Le Covid19 et la volonté de l’Etat de mettre de l’ordre
« Par conséquent, je vous demande de suspendre cette opération d’estimation systématique des index au motif du Covid-19, et de procéder à la relève des index, en vue de corriger les factures servies aux consommateurs au cours du mois de mai 2020, mais également de procéder à la régularisation des factures… », a écrit le directeur général de l’Arsel.
En effet, apprend-on officiellement, après une phase pilote effectuée dans certains quartiers de la ville de Douala en 2019, Eneo, saisissant l’opportunité des mesures barrières liées à la lutte contre le Covid-19, a entrepris d’appliquer aux consommateurs de Douala et Yaoundé, un nouveau mécanisme de relève des index des compteurs. Celui-ci, explique l’entreprise, consiste à ne plus relever les index des compteurs chaque mois, mais plutôt à une fréquence d’une fois tous les deux ou trois mois.

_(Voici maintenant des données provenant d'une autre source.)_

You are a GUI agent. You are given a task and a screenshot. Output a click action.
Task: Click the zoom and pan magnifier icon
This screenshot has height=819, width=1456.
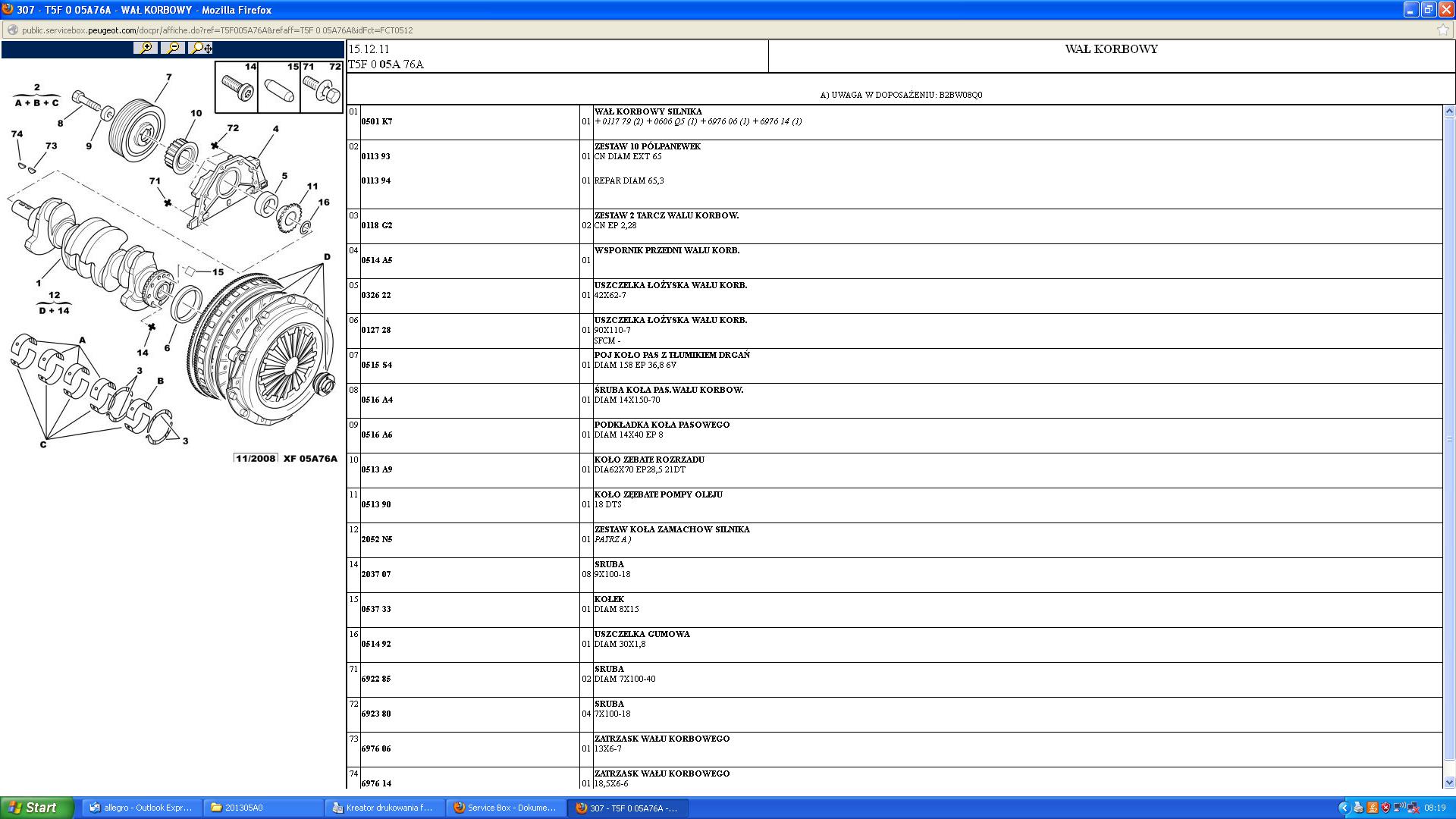[202, 48]
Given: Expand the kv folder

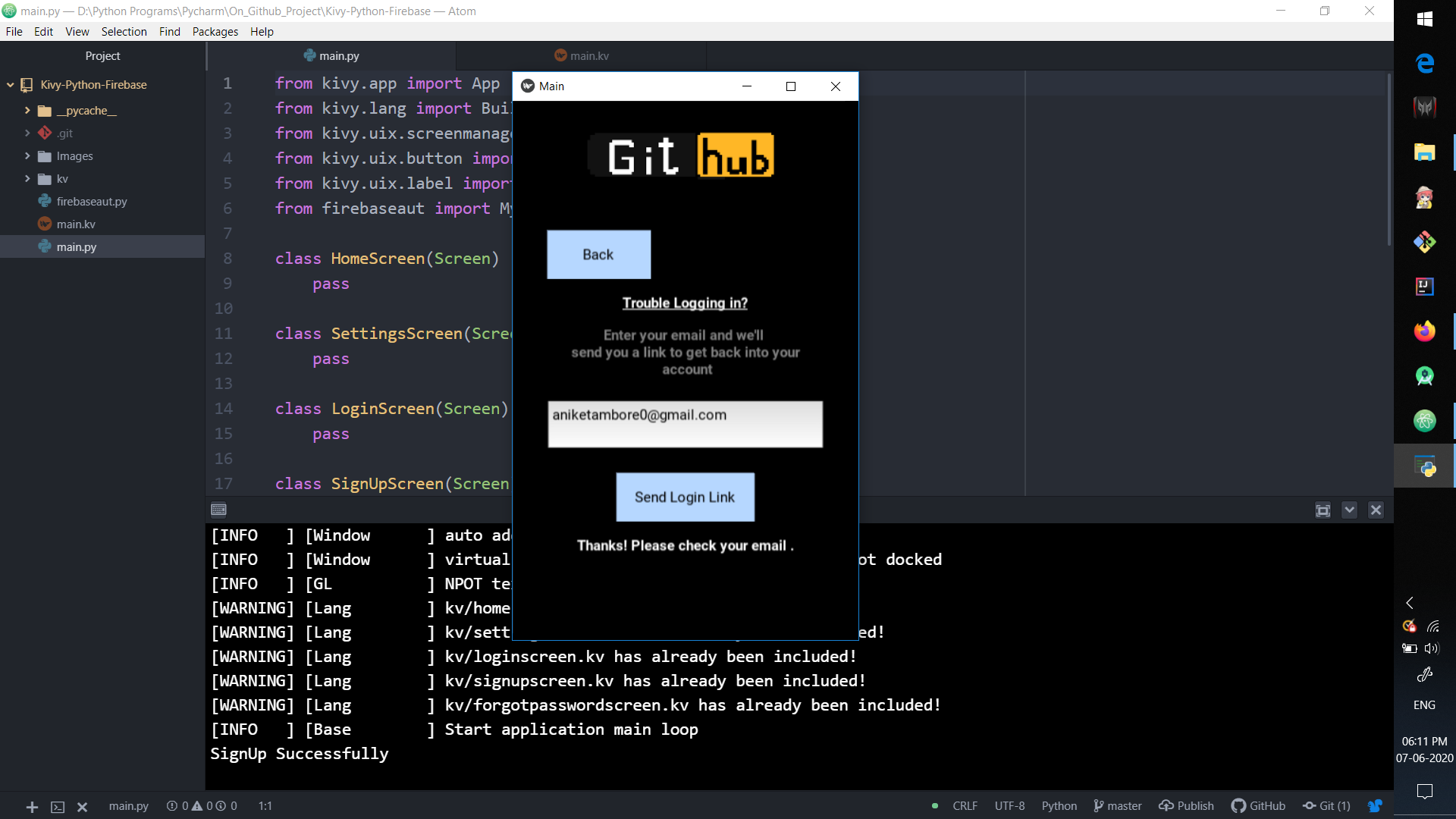Looking at the screenshot, I should [x=27, y=179].
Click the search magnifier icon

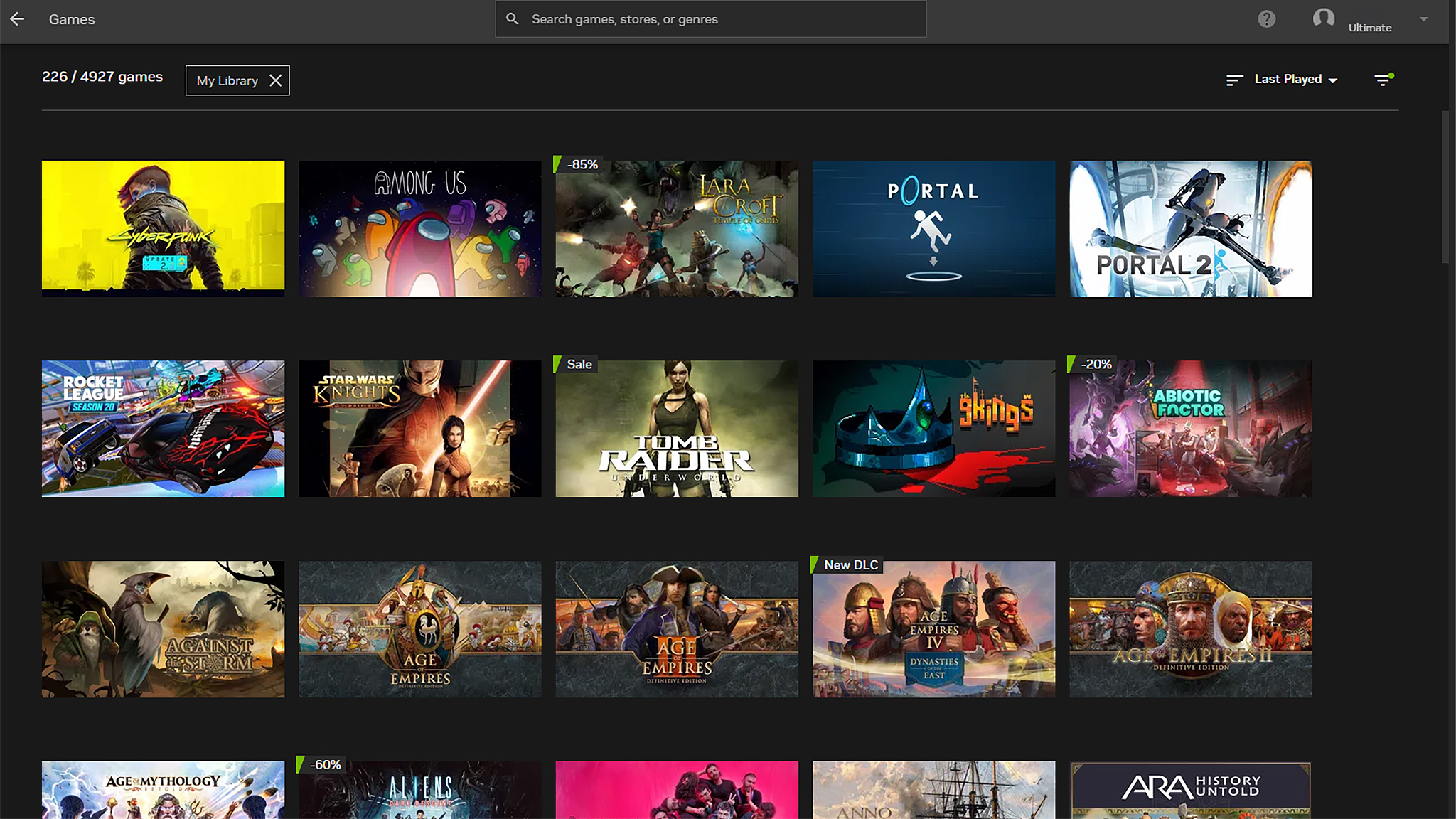(513, 18)
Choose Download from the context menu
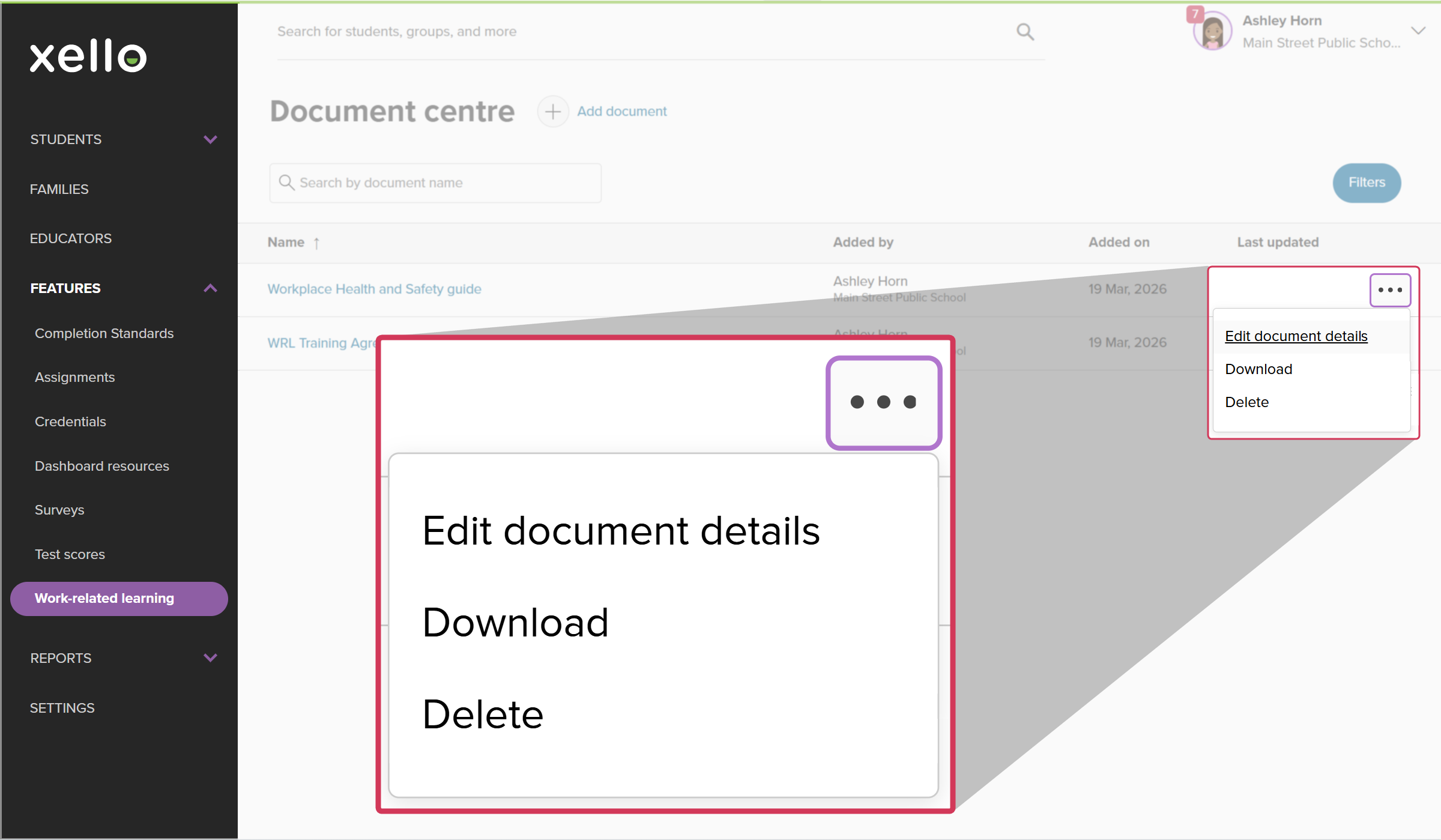Viewport: 1441px width, 840px height. pyautogui.click(x=1258, y=369)
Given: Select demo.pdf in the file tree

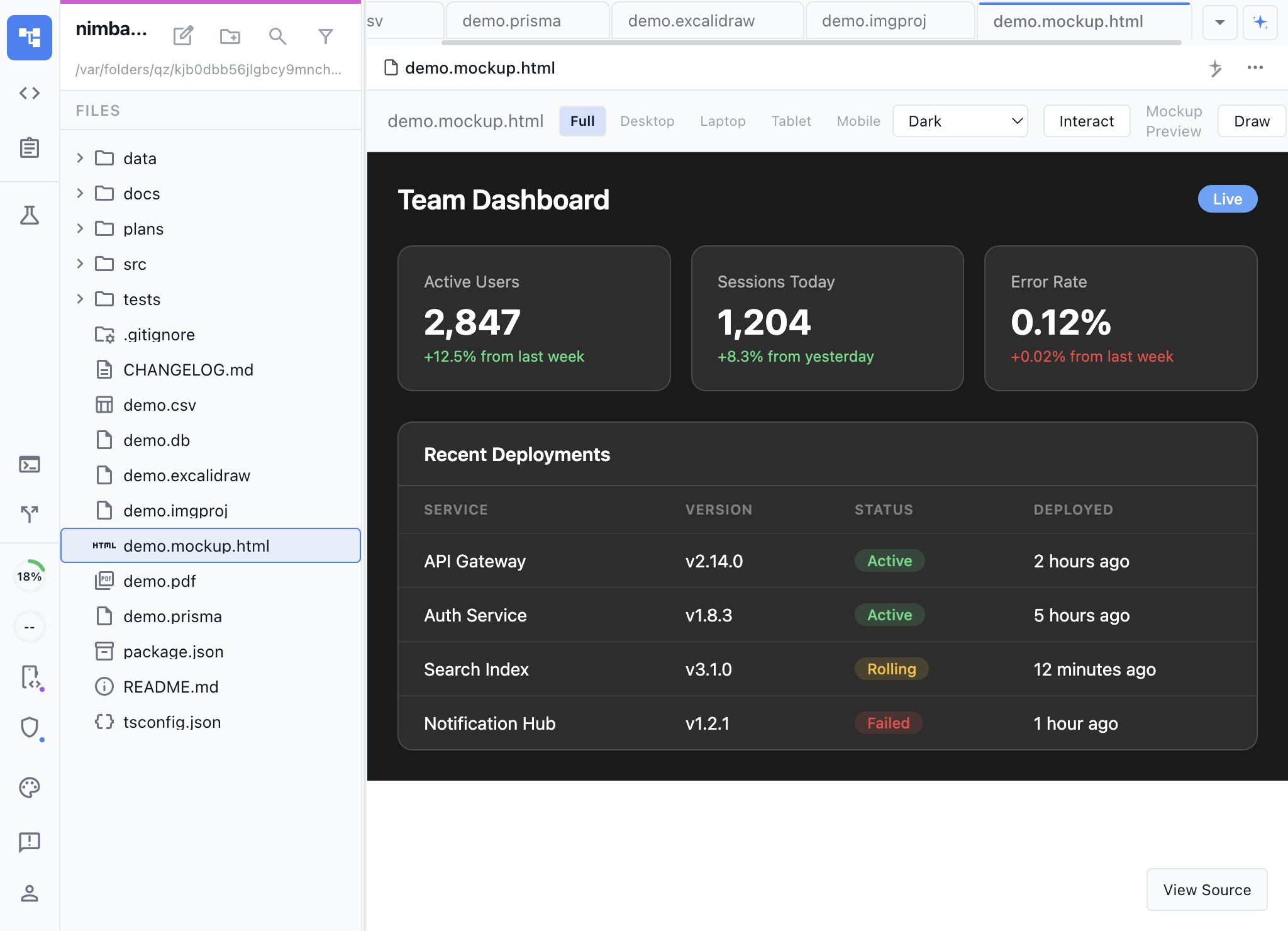Looking at the screenshot, I should (x=160, y=581).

« Ainsi, en attendant sa prochaine relève, le client est toujours facturé mensuellement, sur la base d’une consommation estimée. Le principe de l’estimation est d’imputer au client une consommation plus ou moins égale à la moyenne de ses trois dernières consommations. En temps normal, la consommation du client sera sensiblement la même d’un mois à l’autre », explique un cadre d’Eneo, qui précise que des dispositions sont prises pour corriger d’éventuelles erreurs.
Des Solutions alternatives en perspectives
En effet, souligne-t-on chez Eneo, « il peut arriver qu’un changement dans les habitudes de gestion de son électricité génère un écart à la baisse ou à la hausse sur la consommation réelle. Cet écart n’étant pas visible quand il est estimé, la situation s’équilibre au moment où le client sera à nouveau facturé avec l’index effectivement lu. En fonction de la nature de l’écart, l’on se retrouve avec une facture soit plus élevée, soit moins élevée que d’habitude. D’où l’impression de sous-facturation ou de surfacturation, selon le cas. Mais, l’équilibre est immédiatement rétabli dès que l’index est effectivement lu. »
Visiblement, toutes ces assurances n’ont pas suffi pour convaincre le régulateur. D’où la sommation faite à la compagnie d’électricité, qui n’a reçu aucune « autorisation préalable » de l’Arsel, de suspendre son opération d’estimation des consommations d’électricité. Ce d’autant que, croit savoir une source autorisée, cette estimation des consommations ne garantit pas la prise en compte, ni de la facturation de la tranche sociale, ni de celle susceptible d’être exonérée de la TVA.
Au demeurant, le directeur général de l’Arsel a convié les responsables d’Eneo à une séance de travail par visioconférence le 16 juin 2020, à l’effet d’explorer « des solutions alternatives », plus conformes à la réglementation et moins sujettes à des interrogations. À l’occasion, Eneo a pris acte des biais présentés par le régulateur et s’est engagée à améliorer ce système, expérimenté pour l’instant sur 30% des clients. Dans cette perspective, les échanges se poursuivent entre les parties.
En effet, les abonnés au réseau électrique au Cameroun, notamment ceux des villes de Yaoundé et Douala, ont constaté une différence (à la baisse ou à la hausse) sur leurs factures d’électricité depuis quelques jours. Il se pourrait que cela ne relève plus simplement d’une erreur de facturation, mais qu’il s’agisse du résultat de l’adoption par l’électricien Eneo, d’un nouveau mode de facturation des abonnés des deux principales villes camerounaises. Le Ministère de l’eau et de l’énergie et l’ARSEL se coordonnent ainsi afin que tout rentre dans l’ordre.